Let op: de website is verhuisd naar fritsvanderwaa.nl

de Volkskrant, Kunst & Cultuur, 21 maart 2009 (pagina 07)

Mezzo als muze in flexibele liedcyclus

Van der Aa e.a. Concertgebouworkest o.l.v. Ed Spanjaard. 19/3, A'dam. Radio 4: 12/4, 14.15 uur.

Een klein beetje angstig is het Concertgebouwpubliek toch wel voor nieuwe muziek. Werk van Berg uit 1928, een symfonie van Hartmann uit 1938 en een nieuwe liedcyclus van Michel van der Aa zorgde voor lege randen in de normaal totaal gevulde zaal. En het was nog wel zo'n mooi programma.

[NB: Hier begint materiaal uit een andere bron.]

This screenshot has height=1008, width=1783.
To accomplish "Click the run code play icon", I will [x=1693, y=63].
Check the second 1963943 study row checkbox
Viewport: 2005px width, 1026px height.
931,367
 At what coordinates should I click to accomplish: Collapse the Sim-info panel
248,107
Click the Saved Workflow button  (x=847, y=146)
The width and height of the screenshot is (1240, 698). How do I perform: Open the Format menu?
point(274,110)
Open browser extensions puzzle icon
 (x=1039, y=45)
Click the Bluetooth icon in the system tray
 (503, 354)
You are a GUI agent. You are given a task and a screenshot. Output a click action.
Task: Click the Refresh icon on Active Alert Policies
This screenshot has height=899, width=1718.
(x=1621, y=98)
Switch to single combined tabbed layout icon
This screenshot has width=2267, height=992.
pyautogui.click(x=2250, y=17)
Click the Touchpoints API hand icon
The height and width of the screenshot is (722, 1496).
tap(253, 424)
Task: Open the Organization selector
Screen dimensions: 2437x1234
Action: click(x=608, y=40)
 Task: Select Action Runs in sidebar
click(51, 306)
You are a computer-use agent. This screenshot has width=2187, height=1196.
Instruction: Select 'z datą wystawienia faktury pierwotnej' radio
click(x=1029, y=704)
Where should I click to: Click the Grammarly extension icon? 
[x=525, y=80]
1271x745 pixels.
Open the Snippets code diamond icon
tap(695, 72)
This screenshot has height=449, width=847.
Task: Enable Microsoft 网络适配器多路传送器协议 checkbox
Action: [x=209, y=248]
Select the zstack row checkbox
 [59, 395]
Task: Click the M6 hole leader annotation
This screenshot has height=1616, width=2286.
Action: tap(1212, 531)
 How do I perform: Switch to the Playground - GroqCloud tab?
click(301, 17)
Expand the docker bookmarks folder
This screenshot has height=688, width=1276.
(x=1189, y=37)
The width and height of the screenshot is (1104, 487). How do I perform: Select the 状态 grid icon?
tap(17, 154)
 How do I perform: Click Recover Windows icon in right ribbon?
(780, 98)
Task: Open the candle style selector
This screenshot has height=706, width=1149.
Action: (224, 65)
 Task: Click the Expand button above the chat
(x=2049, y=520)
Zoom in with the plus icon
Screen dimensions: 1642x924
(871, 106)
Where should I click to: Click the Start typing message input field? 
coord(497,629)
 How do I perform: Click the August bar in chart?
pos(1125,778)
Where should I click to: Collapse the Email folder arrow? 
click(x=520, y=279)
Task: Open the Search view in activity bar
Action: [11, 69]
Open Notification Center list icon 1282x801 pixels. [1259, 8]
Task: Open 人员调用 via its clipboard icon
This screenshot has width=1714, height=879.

De fusie van gepassioneerde en onthutsende klanken in Bergs Lyrische Suite en de massieve, maar aldoor avontuurlijke muziek van Hartmanns Zesde Symfonie sloten wonderwel aan bij de toontaal die Van der Aa bezigt in zijn Spaces of Blank. Christianne Stotijn, voor wie het werk is geschreven, heeft als een ware muze de zanger in Van der Aa gewekt. De 39-jarige componist, groot geworden met multidisciplinair werk en toegepaste elektronica, heeft een heuse, driedelige liedcyclus geschreven waarin alleen een bescheiden Mac-speler wat extra kleur toevoegt. Het overgrote deel van de getinte timbres komt uit het orkest.

In een idioom dat tegelijkertijd sec en weelderig is, en absoluut coherent maar nauwelijks grondtonig, ontvouwt Van der Aa flexibele klankmengsels, koele akkoorden in de trant van Stravinsky, pompende basnoten à la Puccini en voortstormende herhaalde noten die doen denken aan het angstigste lied uit de muziekgeschiedenis, Schuberts Erlkönig.

Het thema 'angst' is de verbindende factor in de gedichten van Emily Dickinson, Rosalie Hirs en Anne Carson, die Van der Aa bijeen heeft gebracht. Mezzo Stotijn komt niet in de knel door al die benauwenis, maar legt waar nodig huiver in haar stem en brengt de teksten helder en vloeiend over het voetlicht. Het meest geïnspireerd is het tweede deel, een grote spanningsboog die begint en terugkeert in een bijna-niets.

Dirigent Ed Spanjaard gidste het Koninklijk Concertgebouworkest toegewijd door Berg en Van der Aa, maar echt geestdriftig werd hij pas in Hartmanns Zesde, waarin hij indruk maakte met de manier waarop hij deze mastodont in toom wist te houden.